Set task. In the extract on neutron probe calibration, reproduce everything from "Field Site Description" down to "southwest of Phoenix.", changing each "plot" to "parcel".

Extract provided.
Begin

Evett et al. (2003) found that using a depth control stand can yield more accurate water content data near the surface. Using the analogy of the air layer affecting neutron counts in the near surface soil, we can expect that two adjacent subsurface layers with significantly different properties will also influence measurements near the layer boundary. This boundary layer effect was studied theoretically by Wilson (1988), but to our knowledge the results were not tested in the field. Probe calibration for layered soils at greater depth is difficult because, as we will show, one may need a different calibration equation for each soil horizon, with additional complications posed by the presence of distinct changes in soil texture (Wilson, 1988). This requires identifying each layer and more detailed sampling, an expensive proposition for deep vadose zones.

It is our hypothesis that separate calibration equations can be developed for each soil horizon in the upper part of the soil profile and that these calibration equations may be used for the deeper soil horizons with similar soil texture. We describe how we developed calibration equations for the upper parts of field soil profiles where soil texture and bulk density data were available and then how we used these equations for neutron probe data from much greater depths, where textural information was not available. We then show that using separate calibration equations for the various soil horizons and for the boundary layers lead to marked improvements in the measurement of water content at our site, as verified by water balance calculations.

	MATERIALS AND METHODS

TOP ABSTRACT INTRODUCTION MATERIALS AND METHODS RESULTS SUMMARY REFERENCES

 
Field Site Description
The research was conducted on a 50 by 50 m plot located within Field F-115 on the University of Arizona Maricopa Agricultural Center (MAC), Maricopa, AZ. The MAC farm is located about 145 km (90 miles) northwest of Tucson and 40 km (25 miles) southwest of Phoenix.

The trickle-irrigated plot is bordered to the south and east by irrigation return canals, to the west by a support zone and access road, and to the north by a flood-irrigated alfalfa field. To apply irrigation water as uniformly as possible, parallel 60-m-long trickle irrigation lines were placed 30 cm apart on the plot surface with drippers on the lines at 30-cm intervals. A heavy-duty pond liner was placed over the plot surface and over the drip lines, resulting in a zero flux upper boundary condition with no evaporation before, during, and after irrigation. As part of the monitoring project, 5-cm-diameter (2-inch, Schedule 40) PVC neutron probe access tubes, tensiometers, and pore water samplers were installed at nine monitoring locations in the 50 by 50 m field site (Fig. 1) . Two water meters (McCrometer, Hemet, CA) with the accuracy ±2% placed in series were used to determine the total amount of water applied to the plot. These two meters were calibrated on site. The mean differences (%) between the meters and the volume changes in the water supply tanks were found to be 1% with a standard deviation of 2%.

End

Dataset entries.
Begin

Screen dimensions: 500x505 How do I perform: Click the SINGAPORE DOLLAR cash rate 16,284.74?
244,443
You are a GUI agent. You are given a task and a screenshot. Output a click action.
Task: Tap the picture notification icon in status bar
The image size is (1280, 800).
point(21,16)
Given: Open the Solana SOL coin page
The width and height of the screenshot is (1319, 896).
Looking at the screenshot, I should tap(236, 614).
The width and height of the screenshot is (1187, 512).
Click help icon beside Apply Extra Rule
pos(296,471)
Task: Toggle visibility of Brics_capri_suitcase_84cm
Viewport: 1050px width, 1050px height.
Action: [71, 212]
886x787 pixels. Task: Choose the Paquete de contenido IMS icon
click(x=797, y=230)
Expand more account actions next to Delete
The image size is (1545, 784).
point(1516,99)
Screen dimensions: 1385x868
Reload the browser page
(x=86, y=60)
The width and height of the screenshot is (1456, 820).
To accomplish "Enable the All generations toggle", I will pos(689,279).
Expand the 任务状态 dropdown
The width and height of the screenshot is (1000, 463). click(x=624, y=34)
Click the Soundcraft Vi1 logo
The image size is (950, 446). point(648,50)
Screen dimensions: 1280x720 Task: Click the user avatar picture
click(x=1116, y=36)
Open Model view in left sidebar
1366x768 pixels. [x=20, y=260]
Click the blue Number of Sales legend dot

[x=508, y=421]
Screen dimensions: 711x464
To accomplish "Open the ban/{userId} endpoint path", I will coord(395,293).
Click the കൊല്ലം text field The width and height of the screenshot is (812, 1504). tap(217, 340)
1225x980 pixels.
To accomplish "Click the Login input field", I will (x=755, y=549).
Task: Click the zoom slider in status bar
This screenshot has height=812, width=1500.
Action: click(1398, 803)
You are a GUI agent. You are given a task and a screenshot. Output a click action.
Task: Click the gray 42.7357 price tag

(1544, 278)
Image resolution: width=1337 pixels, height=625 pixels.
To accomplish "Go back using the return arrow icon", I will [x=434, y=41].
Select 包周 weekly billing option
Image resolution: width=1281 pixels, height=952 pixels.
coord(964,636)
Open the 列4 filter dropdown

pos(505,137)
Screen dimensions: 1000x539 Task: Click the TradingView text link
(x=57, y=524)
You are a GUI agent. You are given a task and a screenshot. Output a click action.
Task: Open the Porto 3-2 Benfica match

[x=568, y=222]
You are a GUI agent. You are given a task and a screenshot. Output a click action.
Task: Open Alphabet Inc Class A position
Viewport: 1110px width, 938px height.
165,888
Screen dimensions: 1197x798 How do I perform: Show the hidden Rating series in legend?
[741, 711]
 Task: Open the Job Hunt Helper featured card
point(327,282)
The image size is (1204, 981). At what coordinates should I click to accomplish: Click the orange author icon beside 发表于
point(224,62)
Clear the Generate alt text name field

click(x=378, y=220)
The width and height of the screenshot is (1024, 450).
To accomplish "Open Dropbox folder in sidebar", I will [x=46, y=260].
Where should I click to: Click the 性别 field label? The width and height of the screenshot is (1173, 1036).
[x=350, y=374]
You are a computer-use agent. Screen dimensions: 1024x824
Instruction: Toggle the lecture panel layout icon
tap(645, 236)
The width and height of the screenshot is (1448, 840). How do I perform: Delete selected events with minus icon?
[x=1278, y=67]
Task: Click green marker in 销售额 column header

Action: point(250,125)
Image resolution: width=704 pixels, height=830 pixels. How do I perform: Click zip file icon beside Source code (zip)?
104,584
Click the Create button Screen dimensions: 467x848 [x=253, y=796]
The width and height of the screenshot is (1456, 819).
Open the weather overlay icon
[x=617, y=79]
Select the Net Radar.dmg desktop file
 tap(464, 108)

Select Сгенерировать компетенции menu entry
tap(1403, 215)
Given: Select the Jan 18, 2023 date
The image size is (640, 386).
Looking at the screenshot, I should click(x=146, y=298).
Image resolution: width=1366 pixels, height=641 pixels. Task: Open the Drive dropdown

End

Solution to the exercise.
Field Site Description
The research was conducted on a 50 by 50 m parcel located within Field F-115 on the University of Arizona Maricopa Agricultural Center (MAC), Maricopa, AZ. The MAC farm is located about 145 km (90 miles) northwest of Tucson and 40 km (25 miles) southwest of Phoenix.